## Start TEXT EXTRACT

Moreover, in many industries and sectors, the good guys have realized that a go-it-alone strategy isn’t enough. They’ve developed approaches that allow them to share information, establish best practices, and develop coordinated response plans to mitigate effects of coordinated attacks. This collaboration raises the level of security for the individual organizations, their respective industries or sectors, and the country.

Even in the financial services industry—in which annual investments by individual organizations in improved security for their digital systems can range in the many hundreds of millions of dollars—organizations pool some resources to support the Financial Services Information Sharing and Analysis Center. This collaborative approach to monitoring the evolving threat environment helps support even the most substantial individual efforts. These same approaches have been repeated in many industries, including communications, the defense industrial base, aviation, oil and gas, real estate, electricity, and others. Protecting elections infrastructure is certainly no less important to our country’s national security and overall well-being than protecting the infrastructures in these other vital sectors.

In the state and local sector, the Multi-State Information Sharing & Analysis Center (MS-ISAC) works with state and local entities to monitor threats to their systems, detect common attacks across states, and support mitigation of risks presented by vulnerabilities and changing attacker behavior. This results in a more rapid deployment of solutions when new threats emerge; if there’s one thing we know about these actors, once they succeed in an attack, they’ll duplicate it everywhere they can.

## End TEXT EXTRACT
## Start ENTRIES PROVIDED

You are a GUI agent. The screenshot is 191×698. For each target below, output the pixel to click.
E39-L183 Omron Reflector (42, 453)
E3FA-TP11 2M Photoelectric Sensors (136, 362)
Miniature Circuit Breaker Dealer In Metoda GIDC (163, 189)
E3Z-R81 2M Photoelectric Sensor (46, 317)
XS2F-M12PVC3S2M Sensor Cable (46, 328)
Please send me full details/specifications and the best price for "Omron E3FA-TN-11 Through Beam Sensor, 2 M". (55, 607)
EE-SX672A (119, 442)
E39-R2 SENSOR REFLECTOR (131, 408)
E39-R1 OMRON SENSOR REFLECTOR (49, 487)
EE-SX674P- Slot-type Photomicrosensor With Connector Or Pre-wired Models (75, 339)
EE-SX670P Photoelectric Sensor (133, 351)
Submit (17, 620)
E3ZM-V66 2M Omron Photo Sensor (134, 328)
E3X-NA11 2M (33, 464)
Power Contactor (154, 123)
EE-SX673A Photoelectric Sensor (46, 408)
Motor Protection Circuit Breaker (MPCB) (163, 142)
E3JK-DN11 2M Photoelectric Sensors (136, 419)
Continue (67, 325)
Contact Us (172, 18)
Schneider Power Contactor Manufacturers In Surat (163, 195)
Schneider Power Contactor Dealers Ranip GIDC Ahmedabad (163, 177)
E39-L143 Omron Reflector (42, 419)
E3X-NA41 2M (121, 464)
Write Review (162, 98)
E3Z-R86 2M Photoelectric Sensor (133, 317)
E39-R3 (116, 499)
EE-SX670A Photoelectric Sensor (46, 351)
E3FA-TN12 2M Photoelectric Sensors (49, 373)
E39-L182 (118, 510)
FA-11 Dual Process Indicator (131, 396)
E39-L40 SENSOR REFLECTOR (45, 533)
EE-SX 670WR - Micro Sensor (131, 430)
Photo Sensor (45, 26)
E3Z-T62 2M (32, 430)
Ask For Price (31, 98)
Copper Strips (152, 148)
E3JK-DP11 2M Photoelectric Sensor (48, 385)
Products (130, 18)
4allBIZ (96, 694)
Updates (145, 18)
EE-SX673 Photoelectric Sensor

## End ENTRIES PROVIDED

◆ **SET PROBLEM 1**:
Answer these questions from the passage on information sharing in security:
(a) What center do financial services organizations pool resources to support?
(b) With whom does the MS-ISAC work?
(c) What do attackers do once they succeed in an attack?
◆ **SET PROBLEM 2**: Please lay out the records as a JSON list of strings, one string per line and no blank lines, from the line with "EE-SX674P- Slot-type Photomicrosensor" up to and including the last line of the records. Give only those lines.

◆ **COMPLETE ANSWER 1**:
(a) The Financial Services Information Sharing and Analysis Center.
(b) State and local entities.
(c) They duplicate it everywhere they can.

◆ **COMPLETE ANSWER 2**:
[
  "EE-SX674P- Slot-type Photomicrosensor With Connector Or Pre-wired Models (75, 339)",
  "EE-SX670P Photoelectric Sensor (133, 351)",
  "Submit (17, 620)",
  "E3ZM-V66 2M Omron Photo Sensor (134, 328)",
  "E3X-NA11 2M (33, 464)",
  "Power Contactor (154, 123)",
  "EE-SX673A Photoelectric Sensor (46, 408)",
  "Motor Protection Circuit Breaker (MPCB) (163, 142)",
  "E3JK-DN11 2M Photoelectric Sensors (136, 419)",
  "Continue (67, 325)",
  "Contact Us (172, 18)",
  "Schneider Power Contactor Manufacturers In Surat (163, 195)",
  "Schneider Power Contactor Dealers Ranip GIDC Ahmedabad (163, 177)",
  "E39-L143 Omron Reflector (42, 419)",
  "E3X-NA41 2M (121, 464)",
  "Write Review (162, 98)",
  "E3Z-R86 2M Photoelectric Sensor (133, 317)",
  "E39-R3 (116, 499)",
  "EE-SX670A Photoelectric Sensor (46, 351)",
  "E3FA-TN12 2M Photoelectric Sensors (49, 373)",
  "E39-L182 (118, 510)",
  "FA-11 Dual Process Indicator (131, 396)",
  "E39-L40 SENSOR REFLECTOR (45, 533)",
  "EE-SX 670WR - Micro Sensor (131, 430)",
  "Photo Sensor (45, 26)",
  "E3Z-T62 2M (32, 430)",
  "Ask For Price (31, 98)",
  "Copper Strips (152, 148)",
  "E3JK-DP11 2M Photoelectric Sensor (48, 385)",
  "Products (130, 18)",
  "4allBIZ (96, 694)",
  "Updates (145, 18)",
  "EE-SX673 Photoelectric Sensor"
]